「よく分からない言葉があったら辞書でひきなさい」
…などと大人は子どもに向かって小賢しいことを言ってみたりするわけだけど、馴染まない言葉は意味が頭にはいってこないし、そもそも昔の人の言葉の意味が辞書を読んだ程度で、字面を見て分かったつもりになっても、その理解には体験が伴わなきゃだたの記号・シンボルに過ぎないと思うことが多々ある。
例えば、「黄昏(たそがれ)」という言葉は夕焼けだとか、「逢魔が時(おうまがとき)」は夕焼けの少し後だ、とか分かったところで、そこに自分なりの感性というか経験がのってこないと、その言葉は使えないし読んでも分からないと思う。
都会に住んでいると「逢魔が時」って言っても実感がない。別に夜でも外は明るいし治安がいいので闇に恐怖を感じない。うちの子は闇を怖がらない。闇に恐怖を感じないのって、何だかダメなんじゃないか?かつて人にとって闇は危険が潜む怖いものだったが、都会人のとって闇は鮮やかなネオンの背景だ。スタイリッシュなナイトモードというわけで吸い込まれそうな「悪」と感じない人も増えているのかもしれない。でも最近知ったのだけど、宇宙は永遠の闇であり「怖い」と考える人が一定数いる。宇宙のことを考えていると怖くなる人というのがいるらしい。私は逆に宇宙を想像すると永遠を感じられてディスカバリー!な気分になるが、宇宙をカオスであり闇だと考えるひともいるようだ。私には層言えばそういう感覚がない。カオスと悪と宇宙が結びついておらず別の概念になっている。私みたいな感性の人とそうではない人ときれいに分かれるっぽい。宇宙を永久の闇だということは理解できても経験が伴わないといずれ忘れちゃうなあ。
話を戻す。経験が伴わない言葉は、使ってみるといいと国語の先生が言っていたが、無理して使ってみたところで、ただ歯が浮いたような状態になるだけ。まあ、それを分かっていて私は使いたがりやで褒めてほしくて使ってみるんだけど、いやはややっぱりなじまない。で、いずれ忘れるか、本を読んでいてなじまなかった言葉に出会うと、好きになれない知人に出会った気分になる。きみとはむかし遊んだけどあまりおもしろくなかったね。という記憶が鮮明に蘇る。避けて通る。ま、それも自分を構成する重要な記憶ではあるのだが。
…いつか馴染む出来事が、経験が、ぼくにもあるはずだとか思って、背伸びして言葉を使うんだけど、これがいっこうに訪れず、ずっと表面的な字面だけの言葉のままになっている。いっそつかえない言葉をすてたほうがマシなのだと思ったりする。
他人が使っているのを見て、使う資格がある人がいると、あこがれるというか、ほっとするというか。

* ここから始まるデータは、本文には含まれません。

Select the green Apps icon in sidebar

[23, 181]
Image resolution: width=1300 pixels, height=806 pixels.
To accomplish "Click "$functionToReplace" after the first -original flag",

人が言葉を選ぶのではなく、言葉は人を選ぶようだ。
辞書を引くと辞書を引いただけで分かったつもりになってしまう。
辞書を自分で引かないと覚えられないとか、わけわからないことを言う人がいうが違うと思う。
感性や経験を伴わない辞書を引いた言葉なんて結局はそのほとんどが使えない。
言葉を選んでいるうちに、言葉に自分が選ばれていないことに気がつく。
感性や経験を言葉にリンクさせる作業が重要になってくるはず。
その前に感性や経験が先立つ。
だから、あえていえば、書を捨てて街に出よ、でもいいけど、辞書を片手に街に出よ、かな?
文字情報と経験をセットで揃えてこそ後で役に立つ、かもしれない。
今風にいえば、スマホでググりながら旅をしろ、になるんだろうか。
でもそれだと、スマホしているだけな人とあまり変わらないような?
旅というのはトラベルというよりは人生を歩めかな。
なんか小賢しい。これはダメだ。
私は言葉に選ばれていない。
訓戒:小賢しいことを言う大人になるな。
キャバ嬢に「物知りなんですね」と言っておけば喜ぶ、
ちょろいオヤジ認定されるだけ。
いずれにしても極論は、辞書をもたず経験を多くだと思う。
なのであえていえば「辞書を持つな」になる理(ことわり)。